A  cavernoma  is a collection of small blood vessels in the brain that are enlarged and irregular in structure. Because they lack fibers that normally make them stretch, the blood vessels are prone to leakage (bleeding), which can cause a variety of symptoms including headaches and seizures. Some people have no symptoms but others with the disease may experience a severe brain hemorrhage.

Cavernomas are known by several other names including cavernous malformations, cerebral cavernous malformations (CCM), cavernous angioma, and cavernous hemangioma. The lesions are described as looking like raspberries or like popcorn. While cavernomas can occur anywhere in the body, they are typically of concern when they are located in the brain and spinal cord.

The lesions are localized collections that are not cancerous and can develop throughout one’s lifetime. Unlike other types of brain lesions, cavernomas do not contain brain tissue within the malformation. They can range in size from microscopic to several inches in diameter. Although these malformations are rare, they account for 8 to 15 percent of all brain and spinal vascular malformations. As many as 40 percent of people who are affected will not experience symptoms or may never be diagnosed.

There are several types of cavernomas:


  • Familial cavernous angioma is a hereditary form of the condition that typically shows up in one’s 20s or 30s. About a third of patients with this type will develop symptoms.
  • Sporadic cavernous angioma is not inherited and may be present from birth or may develop later in life.
  • Associated venous angioma is a type of cavernoma that develops near another lesion known as a venous angioma, which is a small tangle of abnormal veins.

WellStar neurologists and neurosurgeons can diagnose cavernomas and, depending on their size and location, help patients determine the need for and type of treatment.

Symptoms

At least 30 percent of people with a cavernoma will develop symptoms, while some experience no symptoms at all. When symptoms do occur they depend on the location of the lesion and on the strength or weakness of the walls and their propensity for bleeding.

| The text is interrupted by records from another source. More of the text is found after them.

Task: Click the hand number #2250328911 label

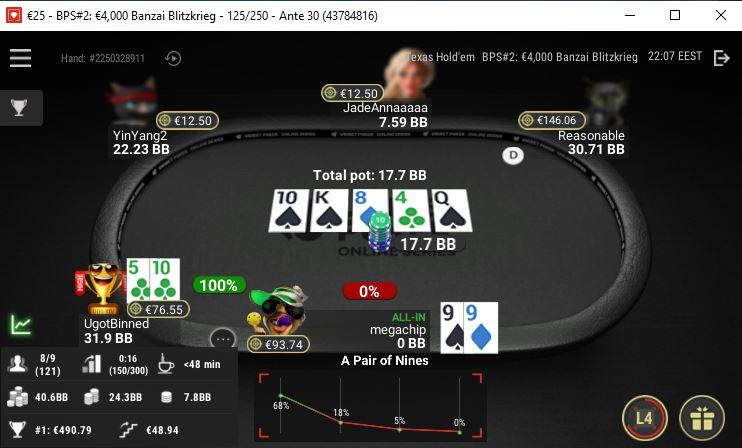Action: pos(103,58)
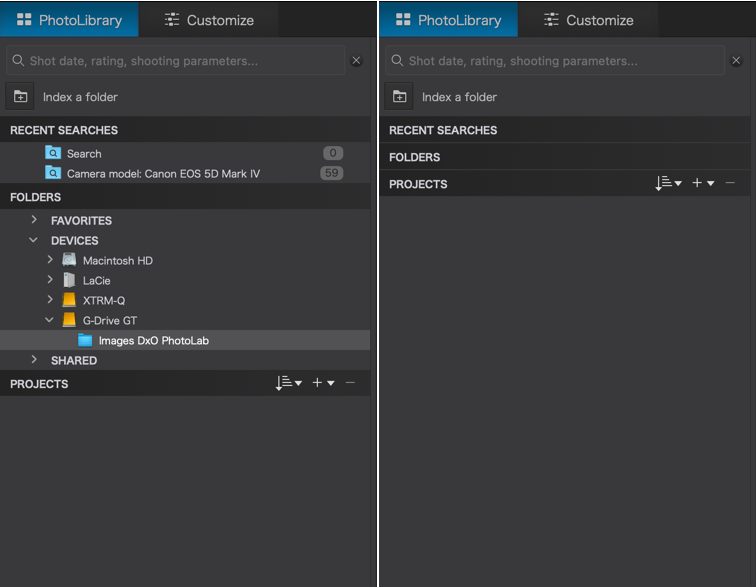
Task: Expand the SHARED section
Action: [x=34, y=360]
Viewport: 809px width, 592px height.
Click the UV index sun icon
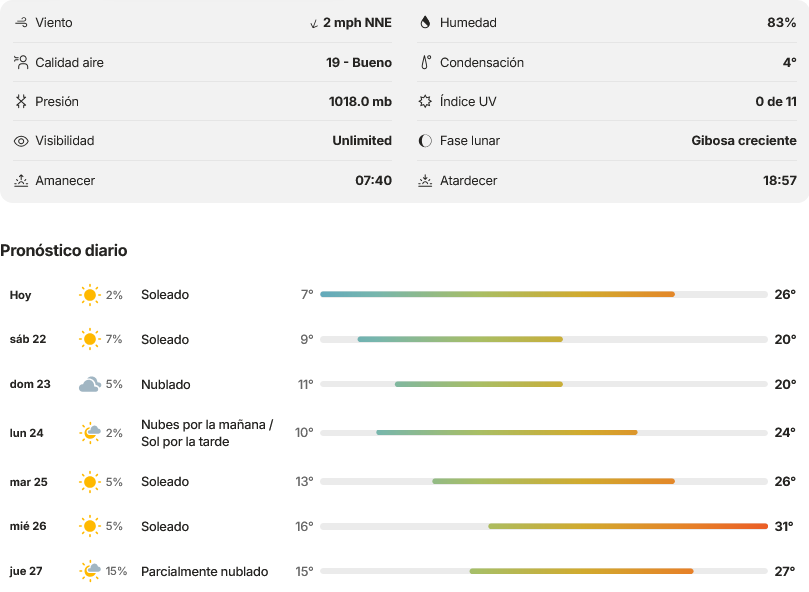[x=425, y=101]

Seizure: (epileptic seizure) is the most common symptom. There are many types of seizures, ranging from mild to dramatic. The type of seizure depends on the location of the cavernoma.

Neurological problems: Examples are weakness in the arms or legs and problems relating to vision, balance and/or memory and attention. The symptoms may come and go as the cavernoma changes.

Bleeding: Cavernomas can bleed slowly within the walls of the lesion and remain quite small. If a small hemorrhage (bleed) occurs it may be reabsorbed into the body and not require treatment. Continued small hemorrhages in the same cavernoma can lead to deterioration in the function of the vessels. In a type of bleed known as an overt hemorrhage, the bleed may move through a week spot in the wall and into surrounding brain tissue. The more cavernomas a patient has, the greater the chance of a bleed at some point.

Headache: Headache typically occurs following a recent bleed


Risk Factors

There are few known risk factors for cavernoma. The sporadic (non-hereditary) form of the disease occurs for no apparent reason. About 20 percent of cases are a familial (hereditary) form of the condition. Researchers have identified three different genes associated with cavernoma and are working to understand the relationship between these gene mutations and symptoms of the disease.


Some experts believe that prior radiation (for conditions including cancer) can be a risk factor for developing cavernoma. There is a higher rate of familial cavernoma among Hispanic-American families who originally came from New Mexico. And the condition is more likely to develop in the vicinity of the blood vessel malformation known as venous angioma.